A couple of days ago I ran a static session about 1 hour 40 minutes long, the last 20 minutes of which crossed over into the next UTC day. When I try to process this in TBC against 24-hour CORS files from both days, the session gets divided into 2 baselines, one in each UTC day. The baseline using the final 20 minutes processes nicely, but the 80-minute session from the prior day fails with no indication of a reason. I suppose I can RINEX and split the file into discrete sessions for each day, but I'd rather not if I don't have to.
Have any of you run into this before, and if so how did you solve the problem?
Two weeks ago I started at UTC 23:02 on 5/12 and ran a 2:08 session past UTC midnight. When I got in the office I split out 0:57 and sent to OPUS-RS and was totally shocked to get a solution. As to the long file OPUS would abort it with a litany of excuses. Usually it is the other way around, OPUS first OPUS-RS later.

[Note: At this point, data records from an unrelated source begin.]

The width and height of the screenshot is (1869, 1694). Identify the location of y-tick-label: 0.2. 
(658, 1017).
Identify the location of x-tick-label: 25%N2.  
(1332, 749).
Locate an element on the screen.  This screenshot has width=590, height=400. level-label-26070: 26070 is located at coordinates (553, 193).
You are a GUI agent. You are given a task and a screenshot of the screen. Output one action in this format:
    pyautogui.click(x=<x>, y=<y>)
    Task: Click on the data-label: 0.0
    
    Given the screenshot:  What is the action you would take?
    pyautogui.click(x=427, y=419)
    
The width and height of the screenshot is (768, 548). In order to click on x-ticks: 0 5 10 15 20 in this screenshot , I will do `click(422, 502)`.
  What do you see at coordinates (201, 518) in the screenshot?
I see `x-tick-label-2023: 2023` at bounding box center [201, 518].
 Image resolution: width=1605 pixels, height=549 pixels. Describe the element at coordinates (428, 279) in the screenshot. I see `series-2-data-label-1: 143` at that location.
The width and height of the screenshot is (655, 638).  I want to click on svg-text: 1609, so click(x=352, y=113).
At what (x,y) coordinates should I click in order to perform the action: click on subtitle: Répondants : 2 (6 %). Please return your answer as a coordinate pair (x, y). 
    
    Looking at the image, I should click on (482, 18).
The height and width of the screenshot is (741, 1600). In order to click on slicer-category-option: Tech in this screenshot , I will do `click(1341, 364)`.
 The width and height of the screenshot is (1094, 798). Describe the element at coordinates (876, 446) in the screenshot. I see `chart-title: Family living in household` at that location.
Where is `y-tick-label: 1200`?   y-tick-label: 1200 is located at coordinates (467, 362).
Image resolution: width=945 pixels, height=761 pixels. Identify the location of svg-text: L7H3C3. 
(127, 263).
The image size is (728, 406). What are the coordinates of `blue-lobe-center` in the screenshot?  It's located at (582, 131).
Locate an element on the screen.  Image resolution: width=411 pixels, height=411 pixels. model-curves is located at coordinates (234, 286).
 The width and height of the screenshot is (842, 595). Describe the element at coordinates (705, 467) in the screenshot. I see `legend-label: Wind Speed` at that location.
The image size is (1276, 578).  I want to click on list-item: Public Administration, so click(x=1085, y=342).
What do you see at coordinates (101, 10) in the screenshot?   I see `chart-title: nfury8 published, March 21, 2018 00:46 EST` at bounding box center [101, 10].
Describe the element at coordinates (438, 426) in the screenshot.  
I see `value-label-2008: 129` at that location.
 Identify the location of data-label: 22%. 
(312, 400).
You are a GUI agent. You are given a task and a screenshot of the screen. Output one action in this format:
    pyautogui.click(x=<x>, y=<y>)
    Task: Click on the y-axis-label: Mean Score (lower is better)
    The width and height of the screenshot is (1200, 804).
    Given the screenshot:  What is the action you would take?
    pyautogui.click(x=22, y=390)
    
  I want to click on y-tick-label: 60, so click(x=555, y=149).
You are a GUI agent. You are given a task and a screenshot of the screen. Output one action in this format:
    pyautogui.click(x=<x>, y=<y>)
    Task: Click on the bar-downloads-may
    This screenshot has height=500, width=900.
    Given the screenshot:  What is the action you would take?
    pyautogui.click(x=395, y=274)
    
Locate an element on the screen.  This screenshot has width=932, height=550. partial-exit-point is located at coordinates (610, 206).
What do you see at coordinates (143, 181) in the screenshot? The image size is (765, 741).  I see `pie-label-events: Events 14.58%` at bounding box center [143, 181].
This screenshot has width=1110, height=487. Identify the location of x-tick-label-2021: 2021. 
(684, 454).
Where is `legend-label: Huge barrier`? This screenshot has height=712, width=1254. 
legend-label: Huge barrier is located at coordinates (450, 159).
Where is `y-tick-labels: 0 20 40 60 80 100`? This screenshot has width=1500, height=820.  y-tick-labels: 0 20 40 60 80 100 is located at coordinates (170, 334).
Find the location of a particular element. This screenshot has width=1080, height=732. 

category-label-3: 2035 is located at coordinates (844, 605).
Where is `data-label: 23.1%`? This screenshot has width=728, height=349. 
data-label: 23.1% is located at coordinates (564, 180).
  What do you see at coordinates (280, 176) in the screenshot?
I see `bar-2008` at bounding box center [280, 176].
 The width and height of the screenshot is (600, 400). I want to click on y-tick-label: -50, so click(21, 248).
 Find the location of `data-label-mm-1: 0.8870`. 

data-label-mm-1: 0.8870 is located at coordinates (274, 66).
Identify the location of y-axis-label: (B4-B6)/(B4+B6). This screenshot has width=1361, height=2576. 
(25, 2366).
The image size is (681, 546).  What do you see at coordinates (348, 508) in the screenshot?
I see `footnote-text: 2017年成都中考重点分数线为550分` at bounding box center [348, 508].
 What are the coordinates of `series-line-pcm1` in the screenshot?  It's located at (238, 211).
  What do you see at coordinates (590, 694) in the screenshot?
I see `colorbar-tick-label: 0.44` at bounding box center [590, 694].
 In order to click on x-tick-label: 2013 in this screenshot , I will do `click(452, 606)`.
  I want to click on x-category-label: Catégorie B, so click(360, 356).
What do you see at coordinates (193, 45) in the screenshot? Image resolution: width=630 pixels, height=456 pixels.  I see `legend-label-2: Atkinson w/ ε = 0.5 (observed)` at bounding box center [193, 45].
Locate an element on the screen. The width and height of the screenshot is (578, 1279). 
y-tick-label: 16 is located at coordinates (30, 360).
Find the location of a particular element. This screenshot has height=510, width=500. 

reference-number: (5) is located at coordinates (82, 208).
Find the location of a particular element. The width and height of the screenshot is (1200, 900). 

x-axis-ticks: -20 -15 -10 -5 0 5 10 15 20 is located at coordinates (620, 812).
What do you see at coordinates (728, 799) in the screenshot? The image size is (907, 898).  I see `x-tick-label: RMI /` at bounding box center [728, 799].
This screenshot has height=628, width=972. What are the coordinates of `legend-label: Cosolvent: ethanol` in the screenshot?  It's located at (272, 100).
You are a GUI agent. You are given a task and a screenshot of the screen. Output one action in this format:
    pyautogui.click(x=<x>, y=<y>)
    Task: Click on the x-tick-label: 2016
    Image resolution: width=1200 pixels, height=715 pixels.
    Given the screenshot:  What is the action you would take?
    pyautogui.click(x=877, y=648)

On 5/13 the IGS site still only had the u18 ephemeris for 5/12 and nothing for 5/13. I did find newer ephemeris on the NGS ftp site. Everything aborted on 5/13 including the file I had a 5/12 RS solution for.
It was noon on 5/14 that I finally got an OPUS solution and my other OPUS-RS solution using the ultrarapid ephemeris.
By that time OPUS should have had the rapid available. At 5/14 UTC 18:10 I finally got a rapid solution. It was just odd circumstances and not explainable but patience usually pays off.
I believe it is just the OPUS defaults on what ephemeris to use and it may not be flexible enough. It is my understanding that the U18 is an 18 hour rapid Rapid file and the last 6 and the next day's 24 are predicted. If the Rapid orbit delivery is delayed OPUS may just panic.
In my software it is happy to use a U18 but sometimes balks at a Rapid for one day and only predicted for the second. Your software may have similar preferences. Then again sometimes you have to go get the best orbit yourself. Does TBC look at more than one orbit source?
BTW, I would not use two 24 hour CORS files I would get a ufcors multi hour file that runs past midnight.
Paul in PA
I said that there was no indication of the reason for failure, but I was wrong -- the error message shows up as a tooltip and states "Insufficient code measurements available 1% of the time at the rover receiver." I think that's an unlikely cause of the failure -- all the other data from that equipment and that session is good, as is other data from other sessions at the same site -- but that's what TBC is reporting.
Paul in PA, post: 374383, member: 236 wrote: BTW, I would not use two 24 hour CORS files I would get a ufcors multi hour file that runs past midnight.
I'll give that a try and see if it works. I use the 24-hour files because I have other receivers running during the same day, one of the sites I'm monitoring is itself an NGS CORS, and one of the CGPS stations is a BARD site.
1% of the time sounds like the OPUS abort message that says "your file ends before it begins" check the dates and times.
Look in the two 24 hour RINEX files and see if there is a duplication of observations at UTC midnight, if so delete one.
Keep the 24 hours for your other work and download or create a shorter file just for this project. Does TBC have a tool to merge files?
Also from time to time a project past UTC midnight requires me to get ephemeris for 2 different days. If you wait for the precise ephemeris that is 7 days long. GPS week midnight can be a different problem even if your software is happy the rest of the week.